(Records for the task Opens)

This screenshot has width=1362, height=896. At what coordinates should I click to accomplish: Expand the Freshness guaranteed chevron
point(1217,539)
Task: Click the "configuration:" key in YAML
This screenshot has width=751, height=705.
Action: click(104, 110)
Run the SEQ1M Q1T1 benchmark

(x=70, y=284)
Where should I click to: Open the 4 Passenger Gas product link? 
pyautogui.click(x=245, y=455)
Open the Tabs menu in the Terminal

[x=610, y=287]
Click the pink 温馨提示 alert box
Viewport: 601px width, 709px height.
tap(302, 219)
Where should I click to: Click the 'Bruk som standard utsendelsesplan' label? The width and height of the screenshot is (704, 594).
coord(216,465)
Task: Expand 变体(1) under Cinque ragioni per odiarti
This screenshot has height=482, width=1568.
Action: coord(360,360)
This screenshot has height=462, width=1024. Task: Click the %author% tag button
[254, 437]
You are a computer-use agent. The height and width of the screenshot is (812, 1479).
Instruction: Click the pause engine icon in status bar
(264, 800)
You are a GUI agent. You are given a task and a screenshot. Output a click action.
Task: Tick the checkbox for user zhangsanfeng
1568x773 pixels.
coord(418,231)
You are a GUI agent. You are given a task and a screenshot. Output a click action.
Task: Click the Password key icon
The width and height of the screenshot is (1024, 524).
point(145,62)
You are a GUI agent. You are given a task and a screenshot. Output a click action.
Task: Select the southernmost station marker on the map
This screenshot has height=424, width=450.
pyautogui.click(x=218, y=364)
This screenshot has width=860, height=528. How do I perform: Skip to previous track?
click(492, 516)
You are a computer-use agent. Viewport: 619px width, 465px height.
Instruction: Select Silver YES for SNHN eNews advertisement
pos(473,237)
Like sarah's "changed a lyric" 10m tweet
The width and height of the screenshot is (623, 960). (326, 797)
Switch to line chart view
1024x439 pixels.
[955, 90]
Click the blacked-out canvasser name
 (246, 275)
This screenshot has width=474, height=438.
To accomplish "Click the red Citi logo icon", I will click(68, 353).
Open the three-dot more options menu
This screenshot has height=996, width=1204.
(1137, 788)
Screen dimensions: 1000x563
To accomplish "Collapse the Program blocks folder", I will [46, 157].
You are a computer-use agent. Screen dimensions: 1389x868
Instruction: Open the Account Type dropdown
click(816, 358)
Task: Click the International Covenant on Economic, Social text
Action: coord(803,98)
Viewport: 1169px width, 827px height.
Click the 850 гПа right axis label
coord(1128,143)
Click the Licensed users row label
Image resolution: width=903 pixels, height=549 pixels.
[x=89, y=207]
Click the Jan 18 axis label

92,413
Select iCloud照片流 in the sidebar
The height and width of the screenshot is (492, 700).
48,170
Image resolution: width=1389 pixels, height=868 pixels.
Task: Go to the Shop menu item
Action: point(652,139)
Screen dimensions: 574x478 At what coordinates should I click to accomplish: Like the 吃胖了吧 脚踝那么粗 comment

(Records for the task Closes)

* **What the task requires**
For this exercise, retype each entry from above exactly as it stands.

* **Response**
This screenshot has width=1362, height=896. At what coordinates should I click to accomplish: Expand the Freshness guaranteed chevron
point(1217,539)
Task: Click the "configuration:" key in YAML
This screenshot has width=751, height=705.
Action: click(104, 110)
Run the SEQ1M Q1T1 benchmark

(x=70, y=284)
Where should I click to: Open the 4 Passenger Gas product link? 
pyautogui.click(x=245, y=455)
Open the Tabs menu in the Terminal

[x=610, y=287]
Click the pink 温馨提示 alert box
Viewport: 601px width, 709px height.
tap(302, 219)
Where should I click to: Click the 'Bruk som standard utsendelsesplan' label? The width and height of the screenshot is (704, 594).
coord(216,465)
Task: Expand 变体(1) under Cinque ragioni per odiarti
This screenshot has height=482, width=1568.
Action: coord(360,360)
This screenshot has height=462, width=1024. Task: Click the %author% tag button
[254, 437]
You are a computer-use agent. The height and width of the screenshot is (812, 1479).
Instruction: Click the pause engine icon in status bar
(264, 800)
You are a GUI agent. You are given a task and a screenshot. Output a click action.
Task: Tick the checkbox for user zhangsanfeng
1568x773 pixels.
coord(418,231)
You are a GUI agent. You are given a task and a screenshot. Output a click action.
Task: Click the Password key icon
The width and height of the screenshot is (1024, 524).
point(145,62)
You are a GUI agent. You are given a task and a screenshot. Output a click action.
Task: Select the southernmost station marker on the map
This screenshot has height=424, width=450.
pyautogui.click(x=218, y=364)
This screenshot has width=860, height=528. How do I perform: Skip to previous track?
click(492, 516)
You are a computer-use agent. Viewport: 619px width, 465px height.
Instruction: Select Silver YES for SNHN eNews advertisement
pos(473,237)
Like sarah's "changed a lyric" 10m tweet
The width and height of the screenshot is (623, 960). (326, 797)
Switch to line chart view
1024x439 pixels.
[955, 90]
Click the blacked-out canvasser name
 (246, 275)
This screenshot has width=474, height=438.
To accomplish "Click the red Citi logo icon", I will click(68, 353).
Open the three-dot more options menu
This screenshot has height=996, width=1204.
(1137, 788)
Screen dimensions: 1000x563
To accomplish "Collapse the Program blocks folder", I will [46, 157].
You are a computer-use agent. Screen dimensions: 1389x868
Instruction: Open the Account Type dropdown
click(816, 358)
Task: Click the International Covenant on Economic, Social text
Action: coord(803,98)
Viewport: 1169px width, 827px height.
Click the 850 гПа right axis label
coord(1128,143)
Click the Licensed users row label
Image resolution: width=903 pixels, height=549 pixels.
[x=89, y=207]
Click the Jan 18 axis label

92,413
Select iCloud照片流 in the sidebar
The height and width of the screenshot is (492, 700).
48,170
Image resolution: width=1389 pixels, height=868 pixels.
Task: Go to the Shop menu item
Action: point(652,139)
Screen dimensions: 574x478 At what coordinates should I click to accomplish: Like the 吃胖了吧 脚踝那么粗 comment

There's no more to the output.